Using the records below, transcribe word for word the stretch from the line that contains "Ver otros objetos" through the line that contains "Traducir (888, 1188)", both end lines included, and nothing else.

§ Saved entries
—————

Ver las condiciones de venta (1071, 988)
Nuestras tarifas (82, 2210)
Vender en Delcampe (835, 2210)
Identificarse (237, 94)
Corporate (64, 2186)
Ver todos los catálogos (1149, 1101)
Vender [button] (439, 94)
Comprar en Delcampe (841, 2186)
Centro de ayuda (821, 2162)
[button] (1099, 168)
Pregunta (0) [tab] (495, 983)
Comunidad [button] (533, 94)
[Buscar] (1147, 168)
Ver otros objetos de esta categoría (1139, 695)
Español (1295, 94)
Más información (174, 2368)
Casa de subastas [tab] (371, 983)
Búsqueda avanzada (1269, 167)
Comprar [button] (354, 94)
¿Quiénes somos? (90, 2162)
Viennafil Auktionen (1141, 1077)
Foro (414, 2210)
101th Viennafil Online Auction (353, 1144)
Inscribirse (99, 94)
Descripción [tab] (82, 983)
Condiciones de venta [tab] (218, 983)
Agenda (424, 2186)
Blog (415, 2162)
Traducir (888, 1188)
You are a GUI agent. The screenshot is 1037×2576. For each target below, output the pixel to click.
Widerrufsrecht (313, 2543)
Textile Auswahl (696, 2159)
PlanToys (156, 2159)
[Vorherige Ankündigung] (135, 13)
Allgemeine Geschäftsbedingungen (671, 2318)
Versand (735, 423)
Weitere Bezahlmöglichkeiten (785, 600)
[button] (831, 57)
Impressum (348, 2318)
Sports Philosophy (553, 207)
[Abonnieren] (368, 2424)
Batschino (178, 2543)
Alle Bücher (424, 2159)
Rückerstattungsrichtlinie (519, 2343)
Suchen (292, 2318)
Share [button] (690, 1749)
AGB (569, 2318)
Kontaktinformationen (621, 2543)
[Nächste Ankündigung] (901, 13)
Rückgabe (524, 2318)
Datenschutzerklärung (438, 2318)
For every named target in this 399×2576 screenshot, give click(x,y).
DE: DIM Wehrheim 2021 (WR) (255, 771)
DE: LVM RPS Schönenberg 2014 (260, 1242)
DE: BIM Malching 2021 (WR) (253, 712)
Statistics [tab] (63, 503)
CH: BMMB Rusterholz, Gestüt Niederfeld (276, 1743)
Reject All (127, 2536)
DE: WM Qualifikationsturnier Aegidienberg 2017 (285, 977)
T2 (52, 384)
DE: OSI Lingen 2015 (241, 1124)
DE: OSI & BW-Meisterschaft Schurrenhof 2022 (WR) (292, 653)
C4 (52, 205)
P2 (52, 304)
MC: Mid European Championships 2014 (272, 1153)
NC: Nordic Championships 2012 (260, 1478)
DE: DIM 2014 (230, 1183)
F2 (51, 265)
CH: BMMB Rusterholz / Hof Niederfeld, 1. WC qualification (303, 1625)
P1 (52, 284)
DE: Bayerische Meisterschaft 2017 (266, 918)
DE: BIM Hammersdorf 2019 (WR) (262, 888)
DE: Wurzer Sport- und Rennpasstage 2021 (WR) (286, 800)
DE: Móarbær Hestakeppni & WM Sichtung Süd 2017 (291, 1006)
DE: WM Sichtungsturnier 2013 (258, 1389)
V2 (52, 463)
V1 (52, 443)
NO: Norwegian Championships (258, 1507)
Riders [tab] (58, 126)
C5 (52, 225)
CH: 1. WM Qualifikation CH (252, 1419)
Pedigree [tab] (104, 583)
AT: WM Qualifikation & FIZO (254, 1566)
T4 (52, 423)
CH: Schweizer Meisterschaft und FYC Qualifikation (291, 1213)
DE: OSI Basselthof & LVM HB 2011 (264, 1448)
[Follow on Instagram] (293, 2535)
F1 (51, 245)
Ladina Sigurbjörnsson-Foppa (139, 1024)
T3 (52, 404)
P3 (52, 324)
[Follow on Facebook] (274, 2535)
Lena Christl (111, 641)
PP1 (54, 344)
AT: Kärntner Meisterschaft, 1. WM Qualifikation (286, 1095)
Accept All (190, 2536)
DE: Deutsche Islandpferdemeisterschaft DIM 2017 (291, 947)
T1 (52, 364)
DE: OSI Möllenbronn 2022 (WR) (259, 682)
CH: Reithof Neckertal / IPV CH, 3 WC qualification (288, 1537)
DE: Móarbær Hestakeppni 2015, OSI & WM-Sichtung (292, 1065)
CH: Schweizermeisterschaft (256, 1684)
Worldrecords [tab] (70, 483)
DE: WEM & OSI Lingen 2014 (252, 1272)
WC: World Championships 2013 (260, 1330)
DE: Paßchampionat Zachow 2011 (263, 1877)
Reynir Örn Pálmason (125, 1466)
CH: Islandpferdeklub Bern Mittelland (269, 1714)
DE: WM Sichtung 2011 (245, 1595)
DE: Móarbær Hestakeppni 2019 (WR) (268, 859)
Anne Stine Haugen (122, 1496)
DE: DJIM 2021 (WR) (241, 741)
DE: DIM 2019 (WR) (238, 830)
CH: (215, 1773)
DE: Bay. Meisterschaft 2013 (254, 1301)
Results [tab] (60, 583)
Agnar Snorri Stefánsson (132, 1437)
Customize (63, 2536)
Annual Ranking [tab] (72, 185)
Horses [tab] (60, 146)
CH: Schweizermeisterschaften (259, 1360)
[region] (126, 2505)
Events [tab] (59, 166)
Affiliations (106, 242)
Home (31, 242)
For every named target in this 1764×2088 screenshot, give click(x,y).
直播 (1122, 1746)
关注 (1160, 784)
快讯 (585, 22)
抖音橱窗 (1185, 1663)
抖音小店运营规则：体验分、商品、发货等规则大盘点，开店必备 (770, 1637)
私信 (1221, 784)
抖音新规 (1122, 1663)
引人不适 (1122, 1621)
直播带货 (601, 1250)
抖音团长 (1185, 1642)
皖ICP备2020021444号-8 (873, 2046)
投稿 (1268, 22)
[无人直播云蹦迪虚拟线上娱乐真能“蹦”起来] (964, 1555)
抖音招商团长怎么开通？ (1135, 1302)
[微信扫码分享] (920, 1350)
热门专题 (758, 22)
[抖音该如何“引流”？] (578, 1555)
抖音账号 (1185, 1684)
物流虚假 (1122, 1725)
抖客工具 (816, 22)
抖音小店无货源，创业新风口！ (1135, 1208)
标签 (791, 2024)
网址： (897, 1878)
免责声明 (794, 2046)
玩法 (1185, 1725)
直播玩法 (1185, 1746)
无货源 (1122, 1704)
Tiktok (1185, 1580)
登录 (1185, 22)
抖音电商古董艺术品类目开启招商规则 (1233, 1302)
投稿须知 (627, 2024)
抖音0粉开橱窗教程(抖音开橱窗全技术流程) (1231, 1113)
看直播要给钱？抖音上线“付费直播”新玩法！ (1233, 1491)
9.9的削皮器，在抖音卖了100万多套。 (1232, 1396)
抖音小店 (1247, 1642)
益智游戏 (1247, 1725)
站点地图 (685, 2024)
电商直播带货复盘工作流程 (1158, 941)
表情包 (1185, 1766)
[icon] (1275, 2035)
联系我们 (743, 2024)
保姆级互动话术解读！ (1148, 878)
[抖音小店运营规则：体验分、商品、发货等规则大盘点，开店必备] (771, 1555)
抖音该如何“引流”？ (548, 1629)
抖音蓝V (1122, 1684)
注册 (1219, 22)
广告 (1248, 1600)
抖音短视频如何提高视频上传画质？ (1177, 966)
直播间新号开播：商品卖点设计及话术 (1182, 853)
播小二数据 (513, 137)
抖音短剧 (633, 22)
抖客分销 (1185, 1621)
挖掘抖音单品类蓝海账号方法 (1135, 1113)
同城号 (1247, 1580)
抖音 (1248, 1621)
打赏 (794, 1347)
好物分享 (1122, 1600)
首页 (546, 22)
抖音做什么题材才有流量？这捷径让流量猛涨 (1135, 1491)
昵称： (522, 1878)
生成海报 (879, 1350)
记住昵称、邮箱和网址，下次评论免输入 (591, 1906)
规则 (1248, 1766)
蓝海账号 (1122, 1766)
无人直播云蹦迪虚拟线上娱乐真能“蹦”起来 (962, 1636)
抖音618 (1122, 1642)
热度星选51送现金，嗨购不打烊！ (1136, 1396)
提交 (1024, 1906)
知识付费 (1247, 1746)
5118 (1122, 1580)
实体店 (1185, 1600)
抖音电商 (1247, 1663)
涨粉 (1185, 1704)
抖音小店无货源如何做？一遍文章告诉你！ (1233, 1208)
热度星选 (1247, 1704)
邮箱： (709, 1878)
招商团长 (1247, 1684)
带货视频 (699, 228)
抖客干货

—————

§ RESPONSE TO THE EXERCISE
Ver otros objetos de esta categoría (1139, 695)
Español (1295, 94)
Más información (174, 2368)
Casa de subastas [tab] (371, 983)
Búsqueda avanzada (1269, 167)
Comprar [button] (354, 94)
¿Quiénes somos? (90, 2162)
Viennafil Auktionen (1141, 1077)
Foro (414, 2210)
101th Viennafil Online Auction (353, 1144)
Inscribirse (99, 94)
Descripción [tab] (82, 983)
Condiciones de venta [tab] (218, 983)
Agenda (424, 2186)
Blog (415, 2162)
Traducir (888, 1188)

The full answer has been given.